While at dinner, try to change the subject (or the person with whom you are conversing) or straight up say, “talk of politics does not belong at the dinner table” if the topic of conversation veers into uncomfortable territory. If your partner’s family won’t play ball, restrict your conversation to your partner and block out your surroundings. This works best if you can snag a corner spot — that also makes it easier to escape the table if necessary. – Samantha
You don’t have to react at all. You don’t have to engage in political discussions at all, especially if it’s highly unlikely that you’ll be able to find common ground. There’s just no point and people are allowed to have different opinions, and people having differing opinions doesn’t have to affect you in any way. If they make a statement you don’t agree with, just nod politely, or say “That’s an interesting idea.” Or just change the subject to something you would enjoy discussing. Or enjoy the food. – Andi
Tactic: refuse to engage unless a line is crossed
I feel like there are two good options. If they just express an opinion; I.e., “trickle-down economics are the solution to poverty,” and they expect a response, you can escape with “that’s a very interesting idea” or something similar. If they say something overtly intolerant, i.e., “our country’s gun problems are due to Islam” you can ask them not to speak that way in your presence. – Julie
Tactic: engage peacefully
I work with a lot of people who have differing political opinions than I do, and I’ve found ways to express my opinions in a way that smoothes over the divide.
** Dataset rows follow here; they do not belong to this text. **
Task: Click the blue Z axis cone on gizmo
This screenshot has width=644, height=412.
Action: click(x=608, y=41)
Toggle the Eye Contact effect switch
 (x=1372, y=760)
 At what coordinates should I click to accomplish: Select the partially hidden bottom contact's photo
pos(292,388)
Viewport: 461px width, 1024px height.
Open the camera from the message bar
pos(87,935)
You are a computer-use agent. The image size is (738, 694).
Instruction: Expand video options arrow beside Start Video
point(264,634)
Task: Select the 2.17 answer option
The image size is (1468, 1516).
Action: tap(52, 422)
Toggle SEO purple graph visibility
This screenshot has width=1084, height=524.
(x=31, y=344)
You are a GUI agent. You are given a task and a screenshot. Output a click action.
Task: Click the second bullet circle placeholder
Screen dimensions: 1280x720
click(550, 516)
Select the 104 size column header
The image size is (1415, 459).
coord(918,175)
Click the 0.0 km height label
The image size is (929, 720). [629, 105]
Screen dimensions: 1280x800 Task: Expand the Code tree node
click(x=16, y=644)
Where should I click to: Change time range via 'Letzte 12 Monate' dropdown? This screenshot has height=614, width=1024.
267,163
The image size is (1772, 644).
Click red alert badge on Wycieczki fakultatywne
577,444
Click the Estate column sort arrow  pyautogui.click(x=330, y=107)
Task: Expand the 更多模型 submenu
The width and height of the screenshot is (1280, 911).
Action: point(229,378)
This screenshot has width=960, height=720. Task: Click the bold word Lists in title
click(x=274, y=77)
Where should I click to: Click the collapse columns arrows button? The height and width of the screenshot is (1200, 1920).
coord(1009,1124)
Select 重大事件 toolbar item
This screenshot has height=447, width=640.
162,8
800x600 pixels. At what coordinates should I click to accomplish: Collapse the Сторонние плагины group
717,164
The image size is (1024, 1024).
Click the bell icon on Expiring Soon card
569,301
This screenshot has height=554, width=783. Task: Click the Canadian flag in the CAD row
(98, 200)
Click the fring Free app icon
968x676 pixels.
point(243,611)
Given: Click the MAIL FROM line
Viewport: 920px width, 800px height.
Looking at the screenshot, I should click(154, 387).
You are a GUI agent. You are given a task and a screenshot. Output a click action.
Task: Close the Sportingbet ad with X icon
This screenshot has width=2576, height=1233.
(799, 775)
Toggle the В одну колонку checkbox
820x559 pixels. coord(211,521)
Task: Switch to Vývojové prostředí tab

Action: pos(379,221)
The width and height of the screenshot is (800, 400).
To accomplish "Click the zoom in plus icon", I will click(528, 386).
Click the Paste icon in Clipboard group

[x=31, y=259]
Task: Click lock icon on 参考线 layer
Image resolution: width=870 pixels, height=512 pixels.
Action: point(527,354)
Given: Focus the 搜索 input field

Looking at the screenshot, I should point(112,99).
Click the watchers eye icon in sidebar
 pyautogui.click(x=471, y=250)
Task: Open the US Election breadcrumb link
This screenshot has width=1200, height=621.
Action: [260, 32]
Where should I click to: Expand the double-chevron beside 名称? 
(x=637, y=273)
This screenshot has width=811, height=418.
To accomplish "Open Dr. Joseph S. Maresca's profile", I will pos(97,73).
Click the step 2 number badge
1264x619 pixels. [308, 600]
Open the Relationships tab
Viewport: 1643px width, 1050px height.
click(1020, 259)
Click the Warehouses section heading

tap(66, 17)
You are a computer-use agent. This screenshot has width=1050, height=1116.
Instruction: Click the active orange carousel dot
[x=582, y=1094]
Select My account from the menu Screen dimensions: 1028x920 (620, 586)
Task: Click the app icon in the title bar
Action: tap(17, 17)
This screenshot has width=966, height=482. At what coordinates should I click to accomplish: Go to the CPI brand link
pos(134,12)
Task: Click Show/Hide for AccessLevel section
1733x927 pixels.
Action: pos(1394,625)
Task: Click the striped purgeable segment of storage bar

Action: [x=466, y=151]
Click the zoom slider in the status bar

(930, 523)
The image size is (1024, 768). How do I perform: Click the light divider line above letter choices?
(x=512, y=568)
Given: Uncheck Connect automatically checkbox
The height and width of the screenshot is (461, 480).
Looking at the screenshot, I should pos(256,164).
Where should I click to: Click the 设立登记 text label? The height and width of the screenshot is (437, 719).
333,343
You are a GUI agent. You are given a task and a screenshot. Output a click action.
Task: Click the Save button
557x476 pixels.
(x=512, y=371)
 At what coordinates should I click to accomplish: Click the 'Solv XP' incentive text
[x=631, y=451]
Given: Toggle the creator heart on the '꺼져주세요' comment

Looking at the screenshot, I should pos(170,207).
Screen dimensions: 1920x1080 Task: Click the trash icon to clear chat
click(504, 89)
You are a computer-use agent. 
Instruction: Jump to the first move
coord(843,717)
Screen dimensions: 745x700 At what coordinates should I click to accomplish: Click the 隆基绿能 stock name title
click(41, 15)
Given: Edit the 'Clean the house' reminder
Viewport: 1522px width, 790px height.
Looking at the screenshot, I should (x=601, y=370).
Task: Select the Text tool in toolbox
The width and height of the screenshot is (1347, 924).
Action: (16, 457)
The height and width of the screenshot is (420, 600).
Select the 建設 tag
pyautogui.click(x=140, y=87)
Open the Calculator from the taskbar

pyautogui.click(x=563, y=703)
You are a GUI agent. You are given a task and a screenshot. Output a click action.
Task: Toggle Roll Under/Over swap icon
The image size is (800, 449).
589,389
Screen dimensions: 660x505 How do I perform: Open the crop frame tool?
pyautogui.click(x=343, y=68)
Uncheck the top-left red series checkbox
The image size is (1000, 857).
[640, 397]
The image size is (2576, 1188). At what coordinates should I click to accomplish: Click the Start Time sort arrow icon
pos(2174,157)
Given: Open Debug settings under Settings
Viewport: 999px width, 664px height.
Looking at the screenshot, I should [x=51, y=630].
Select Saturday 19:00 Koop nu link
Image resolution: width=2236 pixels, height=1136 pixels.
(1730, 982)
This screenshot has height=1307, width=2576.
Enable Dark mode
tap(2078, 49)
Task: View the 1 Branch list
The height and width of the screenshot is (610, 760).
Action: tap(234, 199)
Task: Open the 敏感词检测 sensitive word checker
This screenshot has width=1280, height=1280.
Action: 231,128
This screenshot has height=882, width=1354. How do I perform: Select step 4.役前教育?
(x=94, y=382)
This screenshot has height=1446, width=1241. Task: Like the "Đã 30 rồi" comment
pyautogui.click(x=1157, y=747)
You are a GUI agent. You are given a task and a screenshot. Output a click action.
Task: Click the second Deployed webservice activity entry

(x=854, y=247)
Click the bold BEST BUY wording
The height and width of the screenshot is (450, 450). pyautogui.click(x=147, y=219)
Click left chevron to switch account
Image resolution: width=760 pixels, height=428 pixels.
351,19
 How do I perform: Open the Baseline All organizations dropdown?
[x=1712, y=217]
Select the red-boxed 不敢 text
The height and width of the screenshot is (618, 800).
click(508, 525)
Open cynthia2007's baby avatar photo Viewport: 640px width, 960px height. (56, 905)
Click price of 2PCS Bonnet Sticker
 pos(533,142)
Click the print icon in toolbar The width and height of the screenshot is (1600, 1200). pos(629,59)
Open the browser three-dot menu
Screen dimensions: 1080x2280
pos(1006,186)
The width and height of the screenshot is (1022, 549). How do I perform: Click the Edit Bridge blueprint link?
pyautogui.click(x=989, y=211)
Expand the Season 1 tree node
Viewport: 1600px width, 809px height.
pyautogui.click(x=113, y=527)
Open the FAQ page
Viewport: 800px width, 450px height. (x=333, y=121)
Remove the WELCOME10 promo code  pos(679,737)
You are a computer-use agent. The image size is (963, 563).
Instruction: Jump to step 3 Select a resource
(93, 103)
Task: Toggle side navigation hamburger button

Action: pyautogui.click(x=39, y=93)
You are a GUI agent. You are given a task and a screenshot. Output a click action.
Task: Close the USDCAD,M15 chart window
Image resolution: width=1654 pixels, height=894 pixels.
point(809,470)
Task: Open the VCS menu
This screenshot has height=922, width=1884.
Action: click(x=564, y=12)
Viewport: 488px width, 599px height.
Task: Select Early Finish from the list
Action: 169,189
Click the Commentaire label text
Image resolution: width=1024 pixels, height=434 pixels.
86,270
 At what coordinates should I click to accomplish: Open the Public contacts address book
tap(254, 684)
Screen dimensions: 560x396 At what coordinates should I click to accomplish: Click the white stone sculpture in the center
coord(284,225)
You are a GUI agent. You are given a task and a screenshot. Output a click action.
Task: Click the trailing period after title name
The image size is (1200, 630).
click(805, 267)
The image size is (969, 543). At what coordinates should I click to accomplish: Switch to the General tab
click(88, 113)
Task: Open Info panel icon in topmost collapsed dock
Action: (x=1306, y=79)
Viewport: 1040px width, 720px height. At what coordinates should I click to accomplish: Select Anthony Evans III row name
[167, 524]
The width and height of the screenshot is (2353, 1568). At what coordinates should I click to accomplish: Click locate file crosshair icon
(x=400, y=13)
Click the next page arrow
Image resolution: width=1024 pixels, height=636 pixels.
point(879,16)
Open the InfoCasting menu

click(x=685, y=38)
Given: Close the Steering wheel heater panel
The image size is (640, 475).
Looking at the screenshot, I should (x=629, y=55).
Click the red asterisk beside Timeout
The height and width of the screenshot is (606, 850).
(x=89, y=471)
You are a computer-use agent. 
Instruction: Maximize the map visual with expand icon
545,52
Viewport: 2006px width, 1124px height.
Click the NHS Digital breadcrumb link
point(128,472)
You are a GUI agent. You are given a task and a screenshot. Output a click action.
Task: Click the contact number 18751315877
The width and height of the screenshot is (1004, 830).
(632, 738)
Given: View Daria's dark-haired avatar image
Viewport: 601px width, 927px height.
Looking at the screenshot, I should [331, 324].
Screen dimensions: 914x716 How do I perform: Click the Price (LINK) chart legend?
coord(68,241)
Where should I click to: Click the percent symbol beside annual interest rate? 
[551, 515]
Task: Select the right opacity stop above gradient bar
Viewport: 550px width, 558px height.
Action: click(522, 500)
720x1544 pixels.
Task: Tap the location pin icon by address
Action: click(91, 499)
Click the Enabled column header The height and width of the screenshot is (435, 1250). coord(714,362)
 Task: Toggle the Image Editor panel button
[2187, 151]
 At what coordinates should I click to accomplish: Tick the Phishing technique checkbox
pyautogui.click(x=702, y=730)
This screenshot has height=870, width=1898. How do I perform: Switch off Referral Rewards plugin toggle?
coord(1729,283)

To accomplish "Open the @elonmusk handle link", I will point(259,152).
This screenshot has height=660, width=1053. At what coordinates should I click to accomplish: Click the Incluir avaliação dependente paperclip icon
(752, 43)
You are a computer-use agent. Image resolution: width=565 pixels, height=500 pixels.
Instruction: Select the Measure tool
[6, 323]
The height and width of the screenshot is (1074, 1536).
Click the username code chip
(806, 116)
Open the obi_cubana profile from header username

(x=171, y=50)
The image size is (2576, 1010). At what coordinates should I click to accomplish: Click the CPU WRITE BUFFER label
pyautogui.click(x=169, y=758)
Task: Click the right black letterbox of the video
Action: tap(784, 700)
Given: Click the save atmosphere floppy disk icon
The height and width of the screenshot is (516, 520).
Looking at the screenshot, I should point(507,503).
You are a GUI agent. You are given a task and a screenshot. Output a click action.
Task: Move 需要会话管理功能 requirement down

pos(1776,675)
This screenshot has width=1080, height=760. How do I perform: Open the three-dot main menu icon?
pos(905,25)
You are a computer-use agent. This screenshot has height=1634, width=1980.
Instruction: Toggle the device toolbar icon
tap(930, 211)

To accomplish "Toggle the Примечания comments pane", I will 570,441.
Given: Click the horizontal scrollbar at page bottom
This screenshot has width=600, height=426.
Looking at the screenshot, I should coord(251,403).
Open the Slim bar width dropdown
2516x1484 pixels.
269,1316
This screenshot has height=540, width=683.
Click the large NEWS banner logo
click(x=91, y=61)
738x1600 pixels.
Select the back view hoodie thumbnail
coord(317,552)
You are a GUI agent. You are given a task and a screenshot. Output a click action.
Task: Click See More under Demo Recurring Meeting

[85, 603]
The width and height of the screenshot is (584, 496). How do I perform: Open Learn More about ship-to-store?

They say “I don’t think a kid flipping burgers deserves $15/hr,” I say, “I just strongly believe that anyone working 40 hours a week deserves to make enough to not be on welfare.”
They say, “Obamacare has my healthcare premiums so damn high!” I say, “I think we really need to take profit out of public-good industries like healthcare and education, then companies are more inclined to take care of the human and not their bottom line.” – Samantha
What’s your take on familial political talk? Do you engage or retreat? Or does it depend on the company?